The Young Gods Deluxe En 1987, deux ans après leur formation, The Young Gods sort son premier album éponyme et pose les bases de ce que deviendra l'indus. C'était il y a déjà 25 ans et pour fêter ça, le groupe nous propose une réédition retravaillée de son opus agrémenté d'un live enregistré au Fri-Son la même année. Pour celui qui découvrirait le talent des Jeunes Dieux aujourd'hui, il faut s'accrocher avant l'écoute des albums (le studio et sa quasi version live car les titres joués sur scène sont ceux de l'album à l'exception de "Sing sing" la reprise de Nougaro), la musique des Suisses étant encore très expérimentale et se refusant à entrer dans les codes du musicalement correct ("Fais la mouette" c'est peut-être moins con que "Fais la poule" cela mais réclame tout de même une sacrée ouverture d'esprit).

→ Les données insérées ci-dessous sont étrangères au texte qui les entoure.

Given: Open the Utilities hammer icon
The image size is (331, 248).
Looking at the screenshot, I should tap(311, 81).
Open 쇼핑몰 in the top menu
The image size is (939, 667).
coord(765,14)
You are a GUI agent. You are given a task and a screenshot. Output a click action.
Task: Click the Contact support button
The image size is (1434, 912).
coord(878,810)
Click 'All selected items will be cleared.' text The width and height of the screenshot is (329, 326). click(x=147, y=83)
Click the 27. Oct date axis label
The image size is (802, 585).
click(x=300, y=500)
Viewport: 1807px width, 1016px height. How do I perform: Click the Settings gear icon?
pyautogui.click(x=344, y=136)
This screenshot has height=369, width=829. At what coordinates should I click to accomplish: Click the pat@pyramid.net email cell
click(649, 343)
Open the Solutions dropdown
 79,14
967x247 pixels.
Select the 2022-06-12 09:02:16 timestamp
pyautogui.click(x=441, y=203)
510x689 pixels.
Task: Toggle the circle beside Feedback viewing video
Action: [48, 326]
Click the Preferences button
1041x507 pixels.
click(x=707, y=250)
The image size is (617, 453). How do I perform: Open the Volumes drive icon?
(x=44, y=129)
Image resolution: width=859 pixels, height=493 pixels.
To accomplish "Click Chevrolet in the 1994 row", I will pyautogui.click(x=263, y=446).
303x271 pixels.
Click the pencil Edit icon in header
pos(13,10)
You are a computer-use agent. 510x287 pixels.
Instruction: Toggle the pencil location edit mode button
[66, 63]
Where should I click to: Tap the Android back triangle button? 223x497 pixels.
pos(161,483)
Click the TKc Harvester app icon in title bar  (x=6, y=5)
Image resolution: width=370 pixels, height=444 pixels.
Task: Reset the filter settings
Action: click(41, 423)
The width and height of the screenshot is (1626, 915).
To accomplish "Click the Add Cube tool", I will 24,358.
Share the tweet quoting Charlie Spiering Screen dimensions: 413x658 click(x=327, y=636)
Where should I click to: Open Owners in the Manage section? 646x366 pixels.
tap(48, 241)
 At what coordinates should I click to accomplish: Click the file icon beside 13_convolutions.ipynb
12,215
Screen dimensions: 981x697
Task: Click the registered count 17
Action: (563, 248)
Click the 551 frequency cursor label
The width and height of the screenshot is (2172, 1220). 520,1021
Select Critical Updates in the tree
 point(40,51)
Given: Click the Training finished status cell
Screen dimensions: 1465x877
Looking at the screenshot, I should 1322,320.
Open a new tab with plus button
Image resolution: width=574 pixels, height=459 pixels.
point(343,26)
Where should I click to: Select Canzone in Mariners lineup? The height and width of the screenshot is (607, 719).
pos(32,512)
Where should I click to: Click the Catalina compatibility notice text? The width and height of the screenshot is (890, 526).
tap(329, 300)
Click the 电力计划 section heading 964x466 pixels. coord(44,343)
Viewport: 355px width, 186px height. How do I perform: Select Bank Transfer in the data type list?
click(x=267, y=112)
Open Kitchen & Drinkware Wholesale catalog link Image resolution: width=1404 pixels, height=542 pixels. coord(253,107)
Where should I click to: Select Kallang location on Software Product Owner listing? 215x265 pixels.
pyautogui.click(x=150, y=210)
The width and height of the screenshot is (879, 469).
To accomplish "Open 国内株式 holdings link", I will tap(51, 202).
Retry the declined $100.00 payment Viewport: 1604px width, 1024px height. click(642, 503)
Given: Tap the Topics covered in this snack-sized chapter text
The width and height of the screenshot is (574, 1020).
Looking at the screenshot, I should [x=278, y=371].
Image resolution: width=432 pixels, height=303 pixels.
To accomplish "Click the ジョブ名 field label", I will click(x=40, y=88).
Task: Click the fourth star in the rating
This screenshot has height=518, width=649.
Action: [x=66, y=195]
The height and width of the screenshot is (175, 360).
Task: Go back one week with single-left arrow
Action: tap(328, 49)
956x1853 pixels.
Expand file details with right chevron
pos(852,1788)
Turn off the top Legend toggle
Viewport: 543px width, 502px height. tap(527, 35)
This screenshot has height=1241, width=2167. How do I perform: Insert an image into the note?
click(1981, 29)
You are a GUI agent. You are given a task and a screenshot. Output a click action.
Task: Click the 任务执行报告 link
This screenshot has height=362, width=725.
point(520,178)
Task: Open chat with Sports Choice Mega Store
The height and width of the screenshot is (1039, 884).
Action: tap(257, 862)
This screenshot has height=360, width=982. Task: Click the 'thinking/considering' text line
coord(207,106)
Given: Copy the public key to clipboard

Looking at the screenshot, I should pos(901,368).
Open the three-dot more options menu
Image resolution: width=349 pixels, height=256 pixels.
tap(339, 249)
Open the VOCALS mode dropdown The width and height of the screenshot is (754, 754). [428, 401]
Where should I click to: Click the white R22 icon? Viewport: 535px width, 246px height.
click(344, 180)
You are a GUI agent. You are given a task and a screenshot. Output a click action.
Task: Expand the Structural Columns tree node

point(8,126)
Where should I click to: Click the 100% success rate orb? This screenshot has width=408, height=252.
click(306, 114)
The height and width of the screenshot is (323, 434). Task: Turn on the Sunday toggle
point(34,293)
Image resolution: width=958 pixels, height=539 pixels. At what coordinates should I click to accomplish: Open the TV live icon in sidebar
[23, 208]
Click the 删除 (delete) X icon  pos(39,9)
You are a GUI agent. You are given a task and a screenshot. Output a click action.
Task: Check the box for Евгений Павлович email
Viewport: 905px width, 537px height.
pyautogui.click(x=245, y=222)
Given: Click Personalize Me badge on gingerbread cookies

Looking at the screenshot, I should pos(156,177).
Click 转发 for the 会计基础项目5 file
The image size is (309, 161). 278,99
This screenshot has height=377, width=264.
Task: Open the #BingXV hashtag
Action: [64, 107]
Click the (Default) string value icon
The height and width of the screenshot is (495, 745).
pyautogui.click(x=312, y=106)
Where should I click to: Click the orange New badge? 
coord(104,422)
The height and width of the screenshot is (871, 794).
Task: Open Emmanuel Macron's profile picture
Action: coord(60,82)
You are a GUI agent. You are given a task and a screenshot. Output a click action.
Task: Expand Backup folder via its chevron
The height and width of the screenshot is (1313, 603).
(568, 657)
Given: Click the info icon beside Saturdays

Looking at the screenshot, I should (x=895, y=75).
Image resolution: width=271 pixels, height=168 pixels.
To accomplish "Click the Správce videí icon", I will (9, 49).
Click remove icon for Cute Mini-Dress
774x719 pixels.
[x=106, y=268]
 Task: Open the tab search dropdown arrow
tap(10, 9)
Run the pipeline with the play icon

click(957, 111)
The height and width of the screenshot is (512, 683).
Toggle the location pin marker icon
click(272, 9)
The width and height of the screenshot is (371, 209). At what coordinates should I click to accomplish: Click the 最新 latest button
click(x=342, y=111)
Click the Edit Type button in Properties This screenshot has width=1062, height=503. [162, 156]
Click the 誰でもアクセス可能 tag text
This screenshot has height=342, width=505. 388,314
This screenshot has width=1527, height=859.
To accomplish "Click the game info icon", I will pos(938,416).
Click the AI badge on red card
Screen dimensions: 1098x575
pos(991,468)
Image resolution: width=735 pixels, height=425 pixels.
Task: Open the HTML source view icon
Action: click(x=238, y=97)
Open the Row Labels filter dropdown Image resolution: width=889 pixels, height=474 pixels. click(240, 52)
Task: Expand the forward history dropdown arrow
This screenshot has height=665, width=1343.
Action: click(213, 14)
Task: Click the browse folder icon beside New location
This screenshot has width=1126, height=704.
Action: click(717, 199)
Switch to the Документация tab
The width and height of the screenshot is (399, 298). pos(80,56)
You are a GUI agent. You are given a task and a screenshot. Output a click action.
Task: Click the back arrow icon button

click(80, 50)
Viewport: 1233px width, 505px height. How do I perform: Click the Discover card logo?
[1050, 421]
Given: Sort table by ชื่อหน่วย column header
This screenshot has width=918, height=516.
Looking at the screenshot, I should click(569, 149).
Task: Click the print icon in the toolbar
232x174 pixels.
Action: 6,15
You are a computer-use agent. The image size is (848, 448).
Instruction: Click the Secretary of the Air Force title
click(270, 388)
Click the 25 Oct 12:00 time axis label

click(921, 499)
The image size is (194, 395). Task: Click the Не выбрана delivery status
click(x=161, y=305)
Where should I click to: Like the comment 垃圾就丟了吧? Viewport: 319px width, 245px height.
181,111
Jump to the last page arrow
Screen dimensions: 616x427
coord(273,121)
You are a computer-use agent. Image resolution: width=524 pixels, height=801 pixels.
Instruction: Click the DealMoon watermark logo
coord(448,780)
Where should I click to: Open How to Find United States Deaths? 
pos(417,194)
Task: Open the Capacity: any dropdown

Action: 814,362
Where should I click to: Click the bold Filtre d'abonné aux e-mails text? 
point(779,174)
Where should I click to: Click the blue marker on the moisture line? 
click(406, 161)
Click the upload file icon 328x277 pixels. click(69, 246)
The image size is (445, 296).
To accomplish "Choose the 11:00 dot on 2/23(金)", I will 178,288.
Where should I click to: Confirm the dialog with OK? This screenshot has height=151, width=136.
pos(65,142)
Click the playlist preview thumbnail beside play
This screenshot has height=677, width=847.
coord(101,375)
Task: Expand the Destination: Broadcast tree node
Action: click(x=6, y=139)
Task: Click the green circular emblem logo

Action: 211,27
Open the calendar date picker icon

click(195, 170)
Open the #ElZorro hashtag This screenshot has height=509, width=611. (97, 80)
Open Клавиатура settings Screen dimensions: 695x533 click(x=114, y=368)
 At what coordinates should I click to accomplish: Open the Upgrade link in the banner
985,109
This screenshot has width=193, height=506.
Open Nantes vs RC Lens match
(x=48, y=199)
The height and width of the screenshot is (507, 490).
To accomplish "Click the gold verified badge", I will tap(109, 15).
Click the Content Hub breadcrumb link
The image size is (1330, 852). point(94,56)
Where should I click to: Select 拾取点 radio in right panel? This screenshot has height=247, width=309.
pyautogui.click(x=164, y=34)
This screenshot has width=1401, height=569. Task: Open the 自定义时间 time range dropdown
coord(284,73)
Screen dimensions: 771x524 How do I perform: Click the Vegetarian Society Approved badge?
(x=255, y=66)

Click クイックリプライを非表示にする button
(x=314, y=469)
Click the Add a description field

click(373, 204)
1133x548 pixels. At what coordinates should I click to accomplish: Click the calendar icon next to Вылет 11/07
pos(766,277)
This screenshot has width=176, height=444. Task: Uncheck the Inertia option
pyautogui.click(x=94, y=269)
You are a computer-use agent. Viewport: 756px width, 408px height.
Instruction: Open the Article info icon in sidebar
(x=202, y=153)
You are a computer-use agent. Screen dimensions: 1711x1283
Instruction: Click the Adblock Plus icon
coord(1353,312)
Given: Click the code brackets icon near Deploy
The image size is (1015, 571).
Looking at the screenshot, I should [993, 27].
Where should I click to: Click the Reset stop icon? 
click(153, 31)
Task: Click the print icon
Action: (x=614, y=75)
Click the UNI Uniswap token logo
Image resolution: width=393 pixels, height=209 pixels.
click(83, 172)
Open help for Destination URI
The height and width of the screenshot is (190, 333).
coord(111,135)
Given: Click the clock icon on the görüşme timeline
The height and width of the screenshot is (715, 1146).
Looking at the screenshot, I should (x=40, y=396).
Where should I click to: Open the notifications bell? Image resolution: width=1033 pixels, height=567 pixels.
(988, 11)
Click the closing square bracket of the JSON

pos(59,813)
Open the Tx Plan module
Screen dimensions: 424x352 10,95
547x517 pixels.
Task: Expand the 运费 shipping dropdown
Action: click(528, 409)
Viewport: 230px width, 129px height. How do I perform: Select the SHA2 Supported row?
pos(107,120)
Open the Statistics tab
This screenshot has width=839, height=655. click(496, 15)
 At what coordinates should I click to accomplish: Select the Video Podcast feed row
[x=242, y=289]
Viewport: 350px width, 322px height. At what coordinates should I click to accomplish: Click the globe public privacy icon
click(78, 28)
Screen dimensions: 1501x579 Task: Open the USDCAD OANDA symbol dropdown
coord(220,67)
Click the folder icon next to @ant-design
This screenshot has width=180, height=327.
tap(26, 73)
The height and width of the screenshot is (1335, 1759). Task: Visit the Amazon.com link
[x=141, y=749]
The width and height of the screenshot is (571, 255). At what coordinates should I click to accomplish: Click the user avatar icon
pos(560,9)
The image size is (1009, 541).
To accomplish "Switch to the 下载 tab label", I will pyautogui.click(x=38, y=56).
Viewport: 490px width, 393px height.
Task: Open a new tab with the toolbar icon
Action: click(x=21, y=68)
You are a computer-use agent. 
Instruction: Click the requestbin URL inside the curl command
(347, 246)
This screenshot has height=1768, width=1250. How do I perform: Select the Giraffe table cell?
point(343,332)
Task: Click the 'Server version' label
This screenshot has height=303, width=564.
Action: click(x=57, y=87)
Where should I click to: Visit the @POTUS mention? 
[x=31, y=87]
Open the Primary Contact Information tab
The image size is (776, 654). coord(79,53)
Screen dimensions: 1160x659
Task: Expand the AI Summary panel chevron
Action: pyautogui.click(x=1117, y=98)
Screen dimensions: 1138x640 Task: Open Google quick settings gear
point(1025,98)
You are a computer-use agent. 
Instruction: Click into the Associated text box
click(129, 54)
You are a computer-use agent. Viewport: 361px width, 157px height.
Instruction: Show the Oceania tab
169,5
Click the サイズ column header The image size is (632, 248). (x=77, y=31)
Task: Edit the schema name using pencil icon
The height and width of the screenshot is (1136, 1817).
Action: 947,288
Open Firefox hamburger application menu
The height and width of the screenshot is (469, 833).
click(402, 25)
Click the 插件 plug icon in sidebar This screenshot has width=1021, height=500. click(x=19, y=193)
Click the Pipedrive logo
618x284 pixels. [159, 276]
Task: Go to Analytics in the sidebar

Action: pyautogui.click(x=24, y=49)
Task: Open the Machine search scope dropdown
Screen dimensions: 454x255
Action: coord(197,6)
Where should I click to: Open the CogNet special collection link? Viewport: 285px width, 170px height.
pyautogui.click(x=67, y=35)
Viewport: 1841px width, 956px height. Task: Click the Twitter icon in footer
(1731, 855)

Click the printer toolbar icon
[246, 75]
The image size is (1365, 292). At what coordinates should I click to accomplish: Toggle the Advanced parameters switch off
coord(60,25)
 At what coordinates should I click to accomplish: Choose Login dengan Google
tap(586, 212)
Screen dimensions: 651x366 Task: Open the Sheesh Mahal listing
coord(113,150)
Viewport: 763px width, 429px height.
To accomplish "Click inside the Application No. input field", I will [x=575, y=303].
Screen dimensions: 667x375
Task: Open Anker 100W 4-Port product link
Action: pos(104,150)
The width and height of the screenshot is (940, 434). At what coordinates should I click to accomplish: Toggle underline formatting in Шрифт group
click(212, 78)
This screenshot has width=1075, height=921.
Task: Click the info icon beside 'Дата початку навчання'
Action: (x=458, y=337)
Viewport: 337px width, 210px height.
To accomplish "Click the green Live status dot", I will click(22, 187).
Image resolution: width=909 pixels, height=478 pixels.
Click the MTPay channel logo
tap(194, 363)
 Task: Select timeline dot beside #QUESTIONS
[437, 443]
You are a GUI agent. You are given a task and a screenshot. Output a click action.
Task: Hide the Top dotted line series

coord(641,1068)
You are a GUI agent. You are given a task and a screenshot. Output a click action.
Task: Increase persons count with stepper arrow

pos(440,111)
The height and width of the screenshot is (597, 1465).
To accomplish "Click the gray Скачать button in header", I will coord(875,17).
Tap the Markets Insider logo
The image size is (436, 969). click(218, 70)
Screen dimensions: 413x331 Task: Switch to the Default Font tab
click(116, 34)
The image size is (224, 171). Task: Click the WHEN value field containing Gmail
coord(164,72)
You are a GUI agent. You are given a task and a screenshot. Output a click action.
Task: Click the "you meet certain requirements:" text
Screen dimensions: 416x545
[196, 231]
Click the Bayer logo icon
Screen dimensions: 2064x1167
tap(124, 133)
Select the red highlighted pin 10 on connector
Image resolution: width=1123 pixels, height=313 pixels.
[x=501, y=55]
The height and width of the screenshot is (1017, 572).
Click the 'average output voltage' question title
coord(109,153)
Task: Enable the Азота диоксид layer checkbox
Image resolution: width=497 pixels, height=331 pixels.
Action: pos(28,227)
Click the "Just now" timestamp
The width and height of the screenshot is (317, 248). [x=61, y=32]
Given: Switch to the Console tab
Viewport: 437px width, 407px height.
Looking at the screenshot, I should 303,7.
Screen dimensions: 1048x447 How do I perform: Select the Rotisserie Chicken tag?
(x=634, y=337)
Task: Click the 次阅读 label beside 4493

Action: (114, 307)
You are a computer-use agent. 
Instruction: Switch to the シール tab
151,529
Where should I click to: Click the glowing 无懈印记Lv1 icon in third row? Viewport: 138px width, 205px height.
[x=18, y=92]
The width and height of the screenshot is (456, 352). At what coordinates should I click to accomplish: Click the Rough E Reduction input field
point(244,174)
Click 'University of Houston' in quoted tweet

Pour comprendre l'importance de cet album et son impact, il faut le replacer dans son contexte : en 1987, Ministry n'a pas encore écrit The land of rape and honey (et forcément encore moins The mind is a terrible thing to taste) qui marqueront durablement eux aussi la musique industrielle, en 1987, Trent Reznor participe discrètement aux combos Exotic Brids ou Slam Bamboo (et à part les die hard fans de NIN, personne ne connaît ces groupes). The Young Gods va donc puiser ses références chez les Swans, Einstürzende Neubauten, Skinny Puppy, Merzbow ou Death in June et se développe en même temps que Laibach ou Front Line Assembly. Et si aujourd'hui le groupe est mondialement reconnu pour sa finesse et le traitement particulier de ses sons, ses membres sont partis de compositions très brutes et le travail du vénérable Howie Weinberg (Faith No More, Garbage, Pantera, Helmet, Red Hot Chili Peppers, Dream Theater, Smashing Pumpkins, Skunk Anansie, Rammstein, ...) qui a remasterisé l'album n'a pas altéré cette touche assez emblématique de la fin des années 80.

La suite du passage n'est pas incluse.